** START Task inputs **
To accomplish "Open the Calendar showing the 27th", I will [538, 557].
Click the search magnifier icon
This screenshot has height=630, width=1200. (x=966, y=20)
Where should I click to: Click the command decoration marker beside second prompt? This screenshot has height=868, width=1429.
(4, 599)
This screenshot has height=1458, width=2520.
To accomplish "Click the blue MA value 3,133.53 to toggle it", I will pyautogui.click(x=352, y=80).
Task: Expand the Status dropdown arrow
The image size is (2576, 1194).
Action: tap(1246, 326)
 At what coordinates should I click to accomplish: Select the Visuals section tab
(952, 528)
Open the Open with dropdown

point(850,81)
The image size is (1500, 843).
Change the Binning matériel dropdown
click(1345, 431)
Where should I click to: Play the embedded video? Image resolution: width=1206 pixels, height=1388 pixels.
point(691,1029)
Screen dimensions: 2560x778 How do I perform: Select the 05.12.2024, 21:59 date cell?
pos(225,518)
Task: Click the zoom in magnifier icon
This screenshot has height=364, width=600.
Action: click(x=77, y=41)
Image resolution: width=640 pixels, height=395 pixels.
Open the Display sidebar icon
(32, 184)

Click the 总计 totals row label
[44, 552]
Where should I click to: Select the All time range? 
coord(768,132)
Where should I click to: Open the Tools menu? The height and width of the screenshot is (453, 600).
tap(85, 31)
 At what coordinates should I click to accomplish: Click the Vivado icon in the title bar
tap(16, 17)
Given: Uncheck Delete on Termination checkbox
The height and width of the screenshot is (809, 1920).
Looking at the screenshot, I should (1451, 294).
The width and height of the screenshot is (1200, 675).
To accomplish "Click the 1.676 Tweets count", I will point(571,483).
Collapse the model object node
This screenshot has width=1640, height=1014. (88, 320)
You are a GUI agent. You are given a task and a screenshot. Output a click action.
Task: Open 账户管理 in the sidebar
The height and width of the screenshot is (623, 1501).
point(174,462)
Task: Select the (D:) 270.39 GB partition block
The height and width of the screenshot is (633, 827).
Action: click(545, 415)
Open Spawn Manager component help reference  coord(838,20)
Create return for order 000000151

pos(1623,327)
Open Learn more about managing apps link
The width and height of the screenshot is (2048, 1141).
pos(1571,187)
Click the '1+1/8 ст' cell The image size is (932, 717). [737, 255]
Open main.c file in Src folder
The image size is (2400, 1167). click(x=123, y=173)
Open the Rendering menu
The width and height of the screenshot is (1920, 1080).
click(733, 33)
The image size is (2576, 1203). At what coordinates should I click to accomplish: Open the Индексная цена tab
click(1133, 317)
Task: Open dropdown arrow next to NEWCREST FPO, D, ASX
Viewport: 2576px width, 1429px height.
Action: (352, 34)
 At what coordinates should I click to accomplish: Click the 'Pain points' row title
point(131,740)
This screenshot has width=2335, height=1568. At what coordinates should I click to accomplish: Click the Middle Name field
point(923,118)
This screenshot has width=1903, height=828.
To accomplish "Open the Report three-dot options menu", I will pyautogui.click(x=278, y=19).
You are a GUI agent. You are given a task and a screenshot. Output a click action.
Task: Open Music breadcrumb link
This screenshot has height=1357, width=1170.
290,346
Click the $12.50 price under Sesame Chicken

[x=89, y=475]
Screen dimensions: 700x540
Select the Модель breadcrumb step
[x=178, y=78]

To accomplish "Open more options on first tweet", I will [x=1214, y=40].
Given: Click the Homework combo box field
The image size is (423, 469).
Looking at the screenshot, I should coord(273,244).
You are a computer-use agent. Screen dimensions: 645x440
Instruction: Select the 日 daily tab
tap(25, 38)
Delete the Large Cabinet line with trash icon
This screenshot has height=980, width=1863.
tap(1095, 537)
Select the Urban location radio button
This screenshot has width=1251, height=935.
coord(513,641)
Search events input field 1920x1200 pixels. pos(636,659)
** END Task inputs **
Required work: Repeat all of the lines above word for word, leaving nothing out and changing nothing.

Expected output:
To accomplish "Open the Calendar showing the 27th", I will [538, 557].
Click the search magnifier icon
This screenshot has height=630, width=1200. (x=966, y=20)
Where should I click to: Click the command decoration marker beside second prompt? This screenshot has height=868, width=1429.
(4, 599)
This screenshot has height=1458, width=2520.
To accomplish "Click the blue MA value 3,133.53 to toggle it", I will pyautogui.click(x=352, y=80).
Task: Expand the Status dropdown arrow
The image size is (2576, 1194).
Action: tap(1246, 326)
 At what coordinates should I click to accomplish: Select the Visuals section tab
(952, 528)
Open the Open with dropdown

point(850,81)
The image size is (1500, 843).
Change the Binning matériel dropdown
click(1345, 431)
Where should I click to: Play the embedded video? Image resolution: width=1206 pixels, height=1388 pixels.
point(691,1029)
Screen dimensions: 2560x778 How do I perform: Select the 05.12.2024, 21:59 date cell?
pos(225,518)
Task: Click the zoom in magnifier icon
This screenshot has height=364, width=600.
Action: click(x=77, y=41)
Image resolution: width=640 pixels, height=395 pixels.
Open the Display sidebar icon
(32, 184)

Click the 总计 totals row label
[44, 552]
Where should I click to: Select the All time range? 
coord(768,132)
Where should I click to: Open the Tools menu? The height and width of the screenshot is (453, 600).
tap(85, 31)
 At what coordinates should I click to accomplish: Click the Vivado icon in the title bar
tap(16, 17)
Given: Uncheck Delete on Termination checkbox
The height and width of the screenshot is (809, 1920).
Looking at the screenshot, I should (1451, 294).
The width and height of the screenshot is (1200, 675).
To accomplish "Click the 1.676 Tweets count", I will point(571,483).
Collapse the model object node
This screenshot has width=1640, height=1014. (88, 320)
You are a GUI agent. You are given a task and a screenshot. Output a click action.
Task: Open 账户管理 in the sidebar
The height and width of the screenshot is (623, 1501).
point(174,462)
Task: Select the (D:) 270.39 GB partition block
The height and width of the screenshot is (633, 827).
Action: click(545, 415)
Open Spawn Manager component help reference  coord(838,20)
Create return for order 000000151

pos(1623,327)
Open Learn more about managing apps link
The width and height of the screenshot is (2048, 1141).
pos(1571,187)
Click the '1+1/8 ст' cell The image size is (932, 717). [737, 255]
Open main.c file in Src folder
The image size is (2400, 1167). click(x=123, y=173)
Open the Rendering menu
The width and height of the screenshot is (1920, 1080).
click(733, 33)
The image size is (2576, 1203). At what coordinates should I click to accomplish: Open the Индексная цена tab
click(1133, 317)
Task: Open dropdown arrow next to NEWCREST FPO, D, ASX
Viewport: 2576px width, 1429px height.
Action: (352, 34)
 At what coordinates should I click to accomplish: Click the 'Pain points' row title
point(131,740)
This screenshot has width=2335, height=1568. At what coordinates should I click to accomplish: Click the Middle Name field
point(923,118)
This screenshot has width=1903, height=828.
To accomplish "Open the Report three-dot options menu", I will pyautogui.click(x=278, y=19).
You are a GUI agent. You are given a task and a screenshot. Output a click action.
Task: Open Music breadcrumb link
This screenshot has height=1357, width=1170.
290,346
Click the $12.50 price under Sesame Chicken

[x=89, y=475]
Screen dimensions: 700x540
Select the Модель breadcrumb step
[x=178, y=78]

To accomplish "Open more options on first tweet", I will [x=1214, y=40].
Given: Click the Homework combo box field
The image size is (423, 469).
Looking at the screenshot, I should coord(273,244).
You are a computer-use agent. Screen dimensions: 645x440
Instruction: Select the 日 daily tab
tap(25, 38)
Delete the Large Cabinet line with trash icon
This screenshot has height=980, width=1863.
tap(1095, 537)
Select the Urban location radio button
This screenshot has width=1251, height=935.
coord(513,641)
Search events input field 1920x1200 pixels. pos(636,659)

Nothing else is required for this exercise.